A la jerarquía eclesial (no confundir con la Iglesia, que es algo mucho más amplio y rico) le encanta imaginar canteras llenas de piedras de escándalo y disponerlas a modo de barricadas. A un lado se sitúa la realidad y al otro, sus ilustrísimas vestidas para pontificar y, en la misma homilía, envenenar la convivencia. Tanto que dicen saber sobre tentaciones, una y otra vez sucumben a la de tener la última palabra sobre lo que sea e imponerla a sotanazos. No hay debate social en el que no tercien blandiendo la amenaza del infierno para quien ose contradecir su tenebroso magisterio.

Pase, si lo hicieran con argumentos; pero los purpurados no se rebajan a opinar como cualquiera. Lo suyo son verdades reveladas y por tanto, irrefutables para el rebaño que se vanaglorian en pastorear. Y si se les mete en el entrecejo que Dios quiere que nos vayamos de este mundo sufriendo como verracos el día de San Martín, ha de hacerse su voluntad. ¿Muerte digna? ¡Hasta ahí podíamos llegar! Antes de rendir el último aliento hay que pasar las de Caín en carne propia y, faltaría más, en la de familiares y prójimos en general. Nada como un buen martirio para llegar limpios de pecado a la otra orilla. Arrepentidos los quiere el señor, aunque no se sepa de qué.

Luego, claro, los integristas son los otros. Sin embargo, la oposición de la Conferencia episcopal española al proyecto de ley que pretende hacer más llevadero el inevitable paso de la vida a la muerte no tiene nada que envidiar a las fatuas de los ulemas más cerriles. Por añadidura, roza el sadismo y, desde luego, es ajena a toda esa piedad que se avienta desde los púlpitos. ¿Dónde está el pecado mortal en renunciar al encarnizamiento terapéutico ante un trozo de carne que hace tiempo dejó de ser una persona y que jamás volverá a serlo? ¿En qué parte de las Escrituras dice que lo cristiano es alargar inmisericordemente las agonías? Ni ellos lo saben.

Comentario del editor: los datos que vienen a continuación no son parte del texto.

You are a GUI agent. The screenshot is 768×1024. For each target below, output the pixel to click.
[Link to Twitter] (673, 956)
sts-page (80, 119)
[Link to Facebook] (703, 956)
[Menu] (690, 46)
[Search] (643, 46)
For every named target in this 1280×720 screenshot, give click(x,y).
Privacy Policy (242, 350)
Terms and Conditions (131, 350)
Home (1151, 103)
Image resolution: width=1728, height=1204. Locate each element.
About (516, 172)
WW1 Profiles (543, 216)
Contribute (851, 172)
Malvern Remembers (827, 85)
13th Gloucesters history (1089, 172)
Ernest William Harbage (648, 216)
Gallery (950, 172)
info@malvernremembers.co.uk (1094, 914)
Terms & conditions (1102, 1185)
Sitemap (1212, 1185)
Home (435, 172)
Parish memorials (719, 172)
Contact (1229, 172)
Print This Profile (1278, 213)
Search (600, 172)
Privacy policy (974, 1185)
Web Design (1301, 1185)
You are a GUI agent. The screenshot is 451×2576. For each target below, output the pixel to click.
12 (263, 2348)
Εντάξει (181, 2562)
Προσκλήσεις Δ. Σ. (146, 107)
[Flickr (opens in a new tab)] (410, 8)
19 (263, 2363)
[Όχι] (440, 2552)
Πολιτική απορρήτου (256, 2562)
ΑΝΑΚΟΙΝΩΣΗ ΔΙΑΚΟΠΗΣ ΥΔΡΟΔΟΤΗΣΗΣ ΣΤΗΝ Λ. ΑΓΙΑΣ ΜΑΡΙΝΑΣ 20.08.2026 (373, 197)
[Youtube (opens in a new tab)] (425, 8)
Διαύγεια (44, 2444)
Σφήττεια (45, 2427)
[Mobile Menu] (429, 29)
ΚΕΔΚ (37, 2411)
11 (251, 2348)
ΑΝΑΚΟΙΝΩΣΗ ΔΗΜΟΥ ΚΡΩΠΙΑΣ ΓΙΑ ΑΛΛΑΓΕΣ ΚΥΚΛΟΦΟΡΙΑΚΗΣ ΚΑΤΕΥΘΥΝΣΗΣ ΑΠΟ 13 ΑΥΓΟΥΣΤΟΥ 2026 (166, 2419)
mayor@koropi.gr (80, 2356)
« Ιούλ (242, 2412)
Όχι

Una campaña por la vida que huele a muerto

Tienen suerte los apoltronados y soberbios miembros de la Conferencia Episcopal española de que la doctrina de Benedicto XVI sobre el infierno sólo sea una filfa incomprobable. Ojalá de verdad fuera, como dijo el alemán del pelo blanco, un lugar que existe y es eterno, porque ahí se iban a pasar unas vacaciones infinitas sus purpuradas y desalmadas ilustrísimas. Si su lista de pecados ignominiosos -cincuenta por ciento por acto, cincuenta por ciento por omisión- ya daba para cuatro volúmenes como la guía telefónica de Nueva York, el último, una campaña por la vida que huele a muerto que asfixia, los hace definitivamente merecedores de un forfait sin fecha de caducidad ni billete de retorno en el aparthotel de Pedro Botero. Por colosal e inmarcesible que sea el amor divino, una ruindad semejante a la que revela la perpetración de ese engendro propagandístico no puede encontrar la absolución ni aunque contraten a Perry Mason como abogado.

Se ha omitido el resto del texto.